Sejarah Kelam Mumi Mesir di Eropa: Dibongkar, Dihancurkan dan Dimakan

By Utomo Priyambodo, Kamis, 9 Juni 2022 | 09:00 WIB
Mumi Mesir yang dibuka di British Museum di London. ()

Nationalgeographic.co.id—Eropa punya sejarah kelam saat orang-orangnya terobsesi dengan mumi-mumi Mesir. Sejarah ini terjadi ketika orang-orang Eropa melakukan praktik kanibalisme terhadap mumi-mumi Mesir.

Praktik ini didorong oleh keyakinan bahwa sisa-sisa manusia yang dihaluskan dan diberi pewarna itu dapat menyembuhkan apa saja, mulai dari penyakit pes hingga sakit kepala. Lalu ada pula ide-ide mengerikan yang dimiliki orang-orang Victoria tentang hiburan setelah makan malam. Mayat-mayat orang Mesir kuno yang dibalut perban menjadi subjek daya tarik bagi orang-orang Victoria itu sejak Abad Pertengahan hingga abad ke-19.

Marcus Harmes, Profesor di Pathways Education, University of Southern Queensland, menulis dalam sebuah artikel bahwa keyakinan bahwa mumi dapat menyembuhkan penyakit mendorong orang-orang selama berabad-abad untuk menelan sesuatu yang rasanya tidak enak.

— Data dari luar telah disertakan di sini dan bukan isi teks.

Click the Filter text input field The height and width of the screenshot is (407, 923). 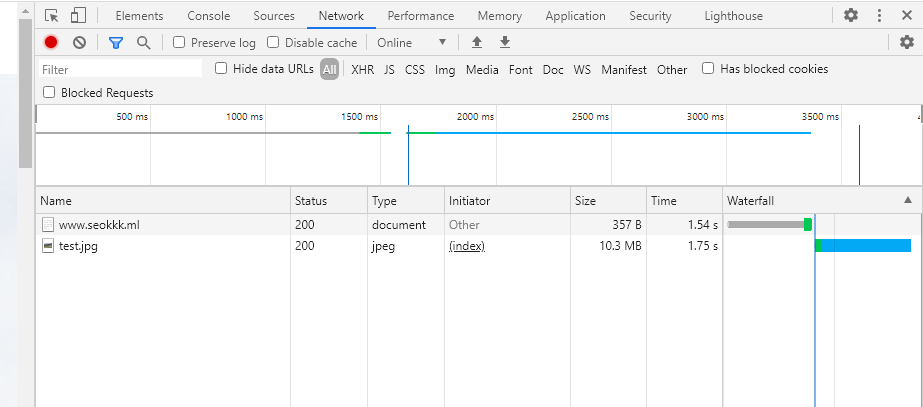120,70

"Mumia, produk yang dibuat dari tubuh mumi, adalah zat obat yang dikonsumsi selama berabad-abad oleh orang-orang kaya dan miskin, tersedia di toko-toko apotek, dan dibuat dari sisa-sisa mumi yang dibawa dari makam-makam Mesir ke Eropa," tulis Harmes dalam artikelnya di The Conversation.

Pada abad ke-12, para apoteker menggunakan mumi-mumi yang digiling untuk khasiat obat dunia lain mereka. Mumi adalah obat yang diresepkan hingga 500 tahun ke depan.

"Di dunia tanpa antibiotik, dokter meresepkan tengkorak, tulang, dan daging yang digiling untuk mengobati penyakit mulai dari sakit kepala hingga mengurangi pembengkakan atau menyembuhkan wabah," catat Harmes.

Tidak semua orang meyakini khasiat mumi. Guy de la Fontaine, seorang dokter kerajaan, meragukan mumia adalah obat yang berguna dan melihat mumi palsu yang dibuat dari petani mati di Alexandria pada tahun 1564. Dia menyadari bahwa orang-orang bisa ditipu. Mereka tidak selalu memakan mumi-mumi kuno yang asli.

"Tapi pemalsuan menggambarkan poin penting: ada permintaan konstan untuk daging mati untuk digunakan dalam pengobatan dan pasokan mumi Mesir asli tidak dapat memenuhi ini," tulis Harmes. "Para apoteker dan herbalis masih meracik obat mumi hingga abad ke-18."

Tidak semua dokter berpikir bahwa mumi-mumi yang tua dan kering adalah obat terbaik. Beberapa dokter percaya bahwa daging dan darah segar memiliki vitalitas yang tidak dimiliki mayat-mayat yang sudah lama meninggal.

Klaim bahwa mayat segar paling baik diyakini bahkan oleh bangsawan yang paling mulia sekalipun. Raja Inggris Charles II mengambil obat yang terbuat dari tengkorak manusia setelah menderita kejang, dan, sampai tahun 1909, para dokter biasa menggunakan tengkorak-tengkorak manusia untuk mengobati kondisi neurologis.

Bagi orang-orang kerajaan dan kalangan elite sosial, makan mumi tampaknya obat yang cocok. Sebab, para dokter mengklaim mumia itu dibuat dari mayat para firaun. Jadi, orang-orang kerajaan memakan orang-orang kerajaan pula.

Pada abad ke-19, orang-orang tidak lagi mengonsumsi mumi untuk menyembuhkan penyakit. Orang-orang Victoria mengadakan "pesta membuka bungkus" di mana mayat-mayat Mesir akan dibuka untuk hiburan di pesta pribadi.